Chère maîtresse,
Choisir un métier est bien difficile quand on est un enfant. Mon cadet hésite depuis un an entre astronaute ou dessinateur de manga. Le choix est cornélien. « Dans tous les cas, fais-je remarquer, il va falloir bien travailler à l’école.»
Son petit frère, 6 ans, celui qui a un poil dans la main si grand qu’il peut s’en servir de canne pour marcher, l’observe en soupirant : « Moi j’aime pas l’école. Je voudrais plutôt travailler. D’ailleurs, comme je sais déjà jouer au foot, je ne vois pas pourquoi je ne peux pas travailler et être joueur de foot. »

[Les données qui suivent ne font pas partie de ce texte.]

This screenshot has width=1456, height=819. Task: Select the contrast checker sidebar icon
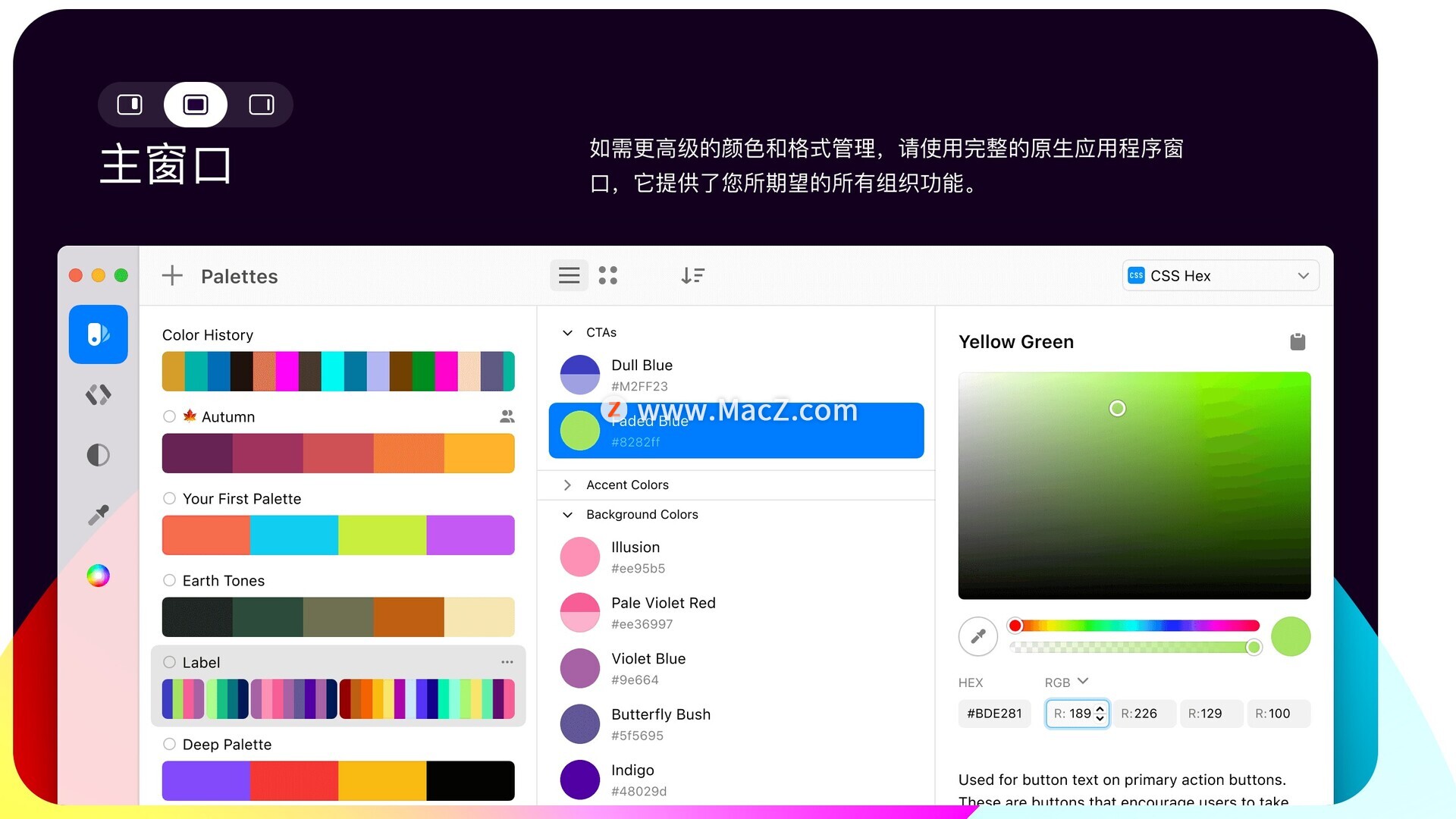[x=98, y=455]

Je ris sous cape. « Mon pauvre chéri, tu es né trop tard dans un monde trop injuste. Si tu étais né « à l’époque » (selon ses termes, comprenez il y a 150 ans), tu serais déjà au boulot. » Ses yeux s’écarquillent de regret : « Vraiment ? Et je n’irais pas à l’école ? » « Certainement pas, réponds-je, mais tu n’avais pas le choix, tu faisais le même métier que tes parents. »

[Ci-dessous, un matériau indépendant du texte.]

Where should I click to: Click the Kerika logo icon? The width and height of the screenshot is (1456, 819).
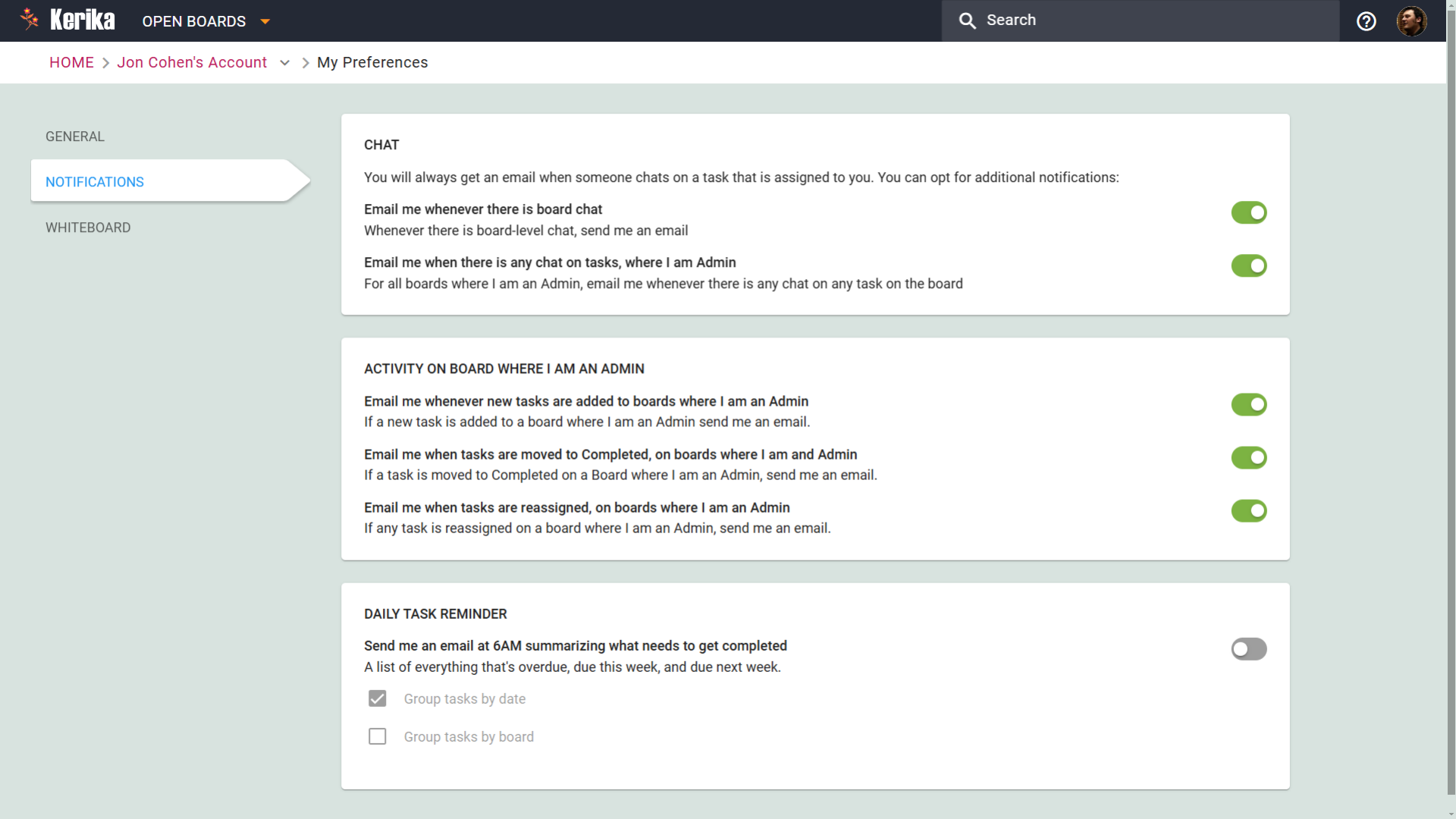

Il se tait, songeur. Il répète pour bien comprendre : « Je faisais le même métier que mes parents ? » Oui. « Mais je n’allais pas à l’école ? » Je confirme de la tête. La panique l’envahit, je le vois qui hésite, tord ses mains, puis lâche brutalement : « Et comment on fait quand on a une mère écrivain ? Comment on fait si on ne sait pas écrire ? » Cet enfant est un génie.
Chère maîtresse, je vous confie donc mon fils, pauvre petit malheureux condamné à vous fréquenter… A apprendre à écrire, à lire, pas forcément à compter… Utile tout de même pour devenir footballeur. En cas de reconversion… Sait-on jamais.